President Uhuru Kenyatta on Tuesday hailed multilateralism as the panacea for the current global peace and security challenges including climate change, public health and the economy.
Consequently, the President rallied world leaders to embrace inclusive, fair and consistent multilateralism saying the arrangement will guarantee sustainable development as envisioned by the United Nations (UN).
He regretted that Africa had for centuries played a peripheral role in the global search for sustainable peace and security despite its huge potential to advance the agenda.
“The challenge of the modern African experience, has existed for over five centuries. It is born of the experience of slavery and colonialism, and its residual effects on our families, communities and our countries.
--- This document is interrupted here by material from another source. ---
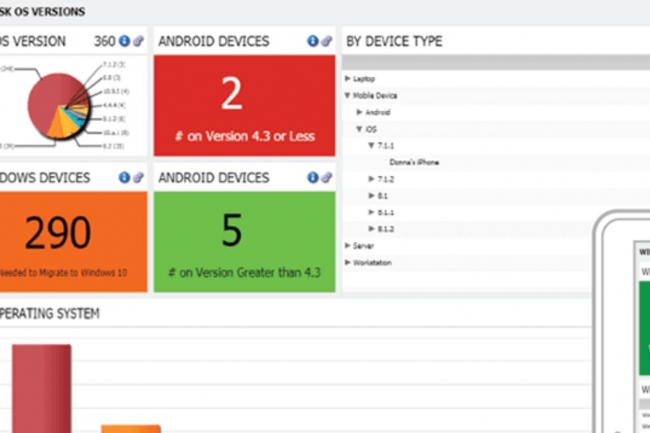Click link icon above red Android tile
The width and height of the screenshot is (650, 433).
327,41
As a result, Africa has been excluded from the fruits of global industry, trade and investment.
“From where we sit, we need a new multilateralism that puts global Africa at its heart, if we are to respond adequately to the Secretary General’s call for meaningful change,” the President said.
The Head of State spoke Tuesday in New York during a Global Leaders’ high-level discussion organized by the International Peace Institute (IPI) on the second day of his official visit to the US. The President and his host, Former Permanent Representative of Jordan to the UN Zeid Raad Al Hussein, discussed the UN Secretary General’s Common Agenda Report.
On Kenya’s two-year membership of the UN Security Council and its Presidency for this month of October, President Kenyatta said the country’s desire is to lead in revitalizing multilateralism by, among other interventions, ensuring that Africa plays its rightful role in the search for global peace and security.
He reiterated that Africa must take the centre-stage in finding solutions to security challenges facing it as well as the global south, and proposed the repositioning of the continent as ‘Global Africa’ so as to give it a Pan-Africanist approach.
Once again, the President singled out climate change, biodiversity loss, and unending conflicts as the three leading challenges holding back the progress of the African continent.
On Covid-19, President Kenyatta regretted that the multilateral system had failed Africa and the rest of the developing world through the inequitable supply and access to the life-saving vaccines.
“The ongoing failure to deliver Covid-19 vaccines to the global population is the latest and most prominent evidence of the weaknesses in multilateralism,” the President noted.
Kenyan Head of State also spoke about the political, security and humanitarian challenges facing Haiti saying Kenya was in the process of assembling a response package to aid the struggling Carribean nation recover from the devastation.